Estudo afirma que o infanticídio não era amplamente praticado pelos gregos antigos

Letícia Silva Jordão
Imagem: Pintura de Jean-Pierre Saint-Ours, intitulada “A Seleção das Crianças em Esparta”

A prática grega do infanticídio, onde bebês que nasciam fracos, deficientes ou infermos eram mortos, foi muito propagada pelo passar dos anos, mas se provou ser mentira a partir de um novo estudo publicado na revista Hesperia do JSTOR, onde a autora do estudo, Debby Sneed, mostra que a lenda do infanticídio grego é puro mito ou propaganda.

Debby é professora de clássicos na Universidade do Estado da Califórnia, e diz que seu artigo “[…] confronta a suposição generalizada de que a deficiência, em qualquer sentido amplo e indefinido, constituiu motivo válido para o infanticídio na Grécia antiga”. 

Ela argumenta que o abandono de bebês com deficiência não era uma atitude que recebia a aceitação da sociedade grega antiga, mas reconhece que ocasionalmente isso poderia acontecer.

O mito grego infanticídio

O mito de que os gregos antigos praticavam o infanticídio surgiu a partir da biografia da Vida de Licurgo, escrita pelo filósofo grego Plutarco por volta de 100 d.C. Ele fala que os antigos espartanos realizavam inspeções nos recém-nascidos por um conselho de anciões, que verificava se os bebês eram fortes e em forma para decidir se teriam permissão de viver. Se eles não estiverem nessa condição e se mostrassem mais fracos ou deformados, eram abandonados para se defender sozinhos.

Esse mito acabou gerando diversos danos na história, como podemos ver com os nazistas e a sua incessante busca pela raça perfeita, sendo que ele foi citado diversas vezes por professores e estudiosos modernos ao criar uma narrativa que comparava a evolução social ao longo de 2.000 anos desde a publicação da obra de Plutarco, mas isso poderia ter sido apenas uma forma de fazer propaganda.

Debby Sneed reconhece que o infanticídio era praticado na Grécia antiga, e ainda pode ser em outras sociedades modernas, mas o fato de ser uma prática ampla e popularmente aceita entre as civilizações é puro mito.

Sneed mostra diversas evidências históricas que apoiam sua teoria, como as outras obras que Plutarco escreveu, onde ele fazia referência a um rei espartano que nasceu coxo e deficiente, mas se tornou um líder competente.

Sociedades antigas tinham atitudes mais positivas

No artigo, a professora também aborda sobre o fato do corpo de 400 bebês terem sido descobertos em um vala em Atenas. Essa descoberta foi feita em 2015, e depois de analisar os vetígios em 2018, foi demonstrado que os bebês possuíam poucos dias de vida e tinham padrões consistentes com a alta mortalidade infantil no mundo antigo, onde um bebe morre logo ao nascer de causas naturais, diferente do infanticídio.

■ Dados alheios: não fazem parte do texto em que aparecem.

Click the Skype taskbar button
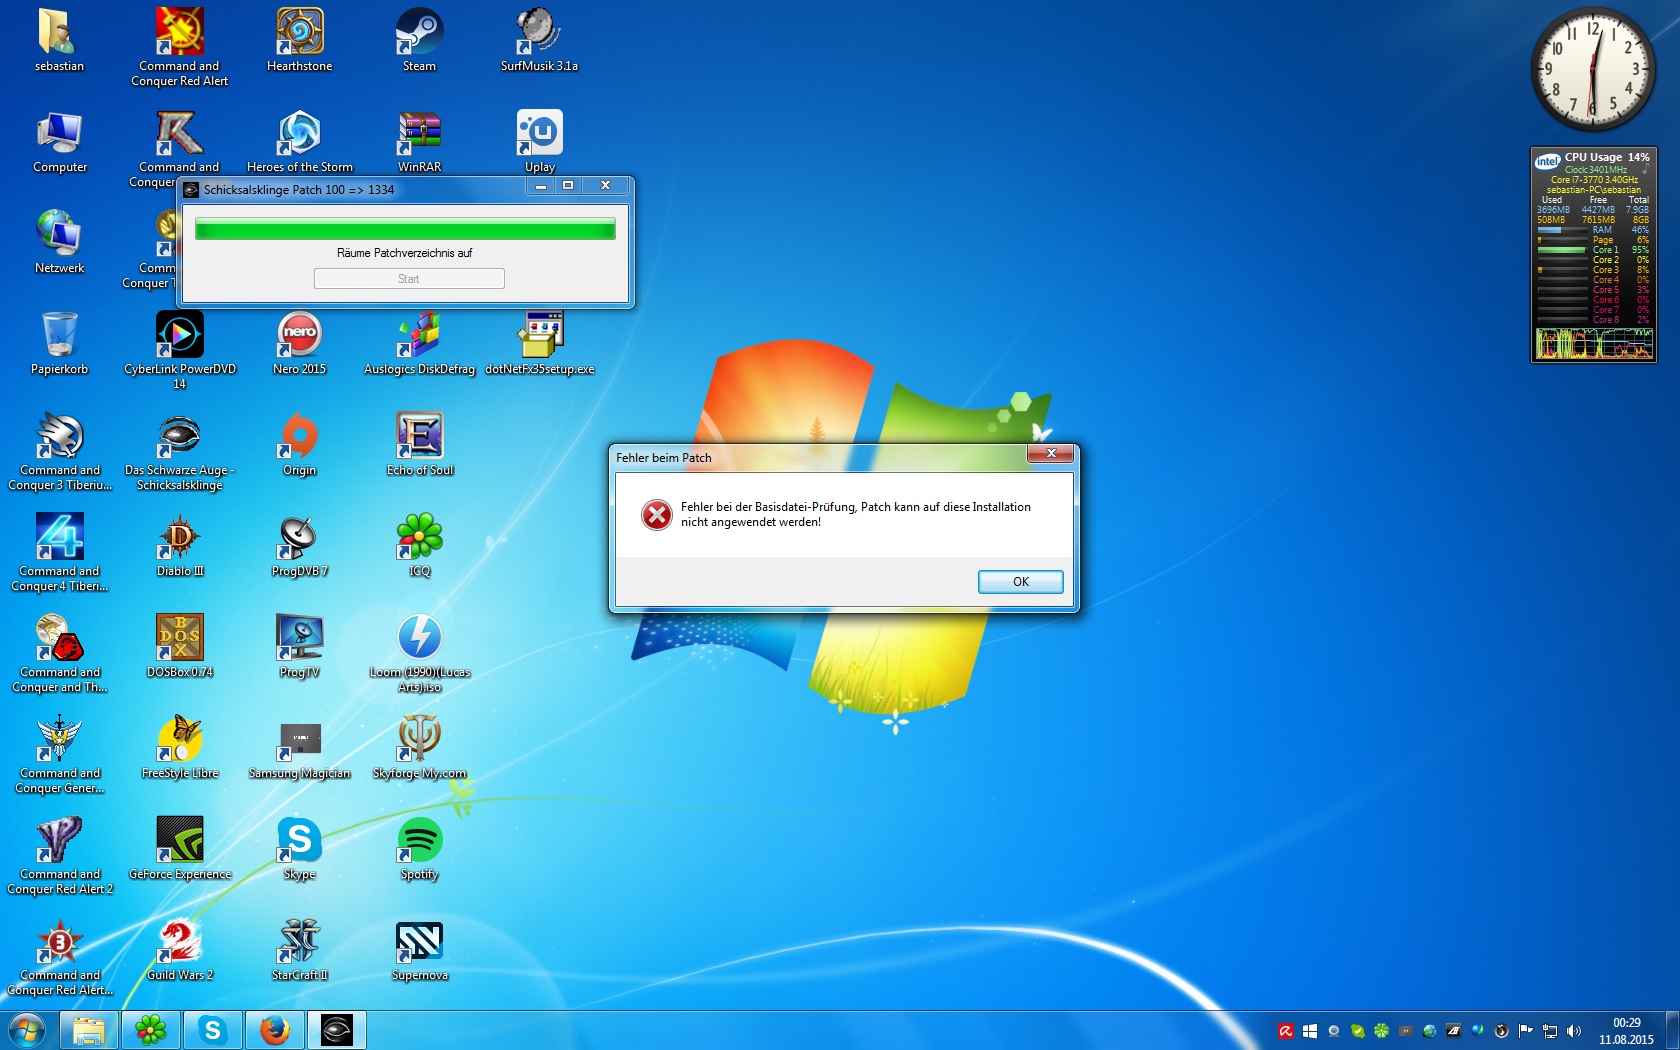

Mas, segundo Christian Laes, classicista da Universidade de Manchester, a falta de evidências não indica que o infanticídio não foi praticado. Atualmente, a sociedade tem um grande sentimento de vergonha e desconforto com esse tipo de ato, mas nas civilizações mais antigas, quando existiam tempos de dificuldades econômicas e problemas como seca e fome, existem altas incidências da mortalidade infantil.

Após ter publicado seu artigo, Debby Sneed pediu uma reinterpretação das obras de Plutarco e outros filósofos contemporâneos que escreveram sobre o infanticídio, já que essa narrativa pode mostrar a visão erronea de que as sociedades sempre tiveram atitutes negativas com pessoas que apresentavam alguma deficiência, quando na verdade, em sociedade pré-modernas, as pesoas antigas mostravam uma atitute mais positiva na maioria dos casos, onde se buscava ajudar e cuidar dos cidadãos, ao invés de abandoná-los.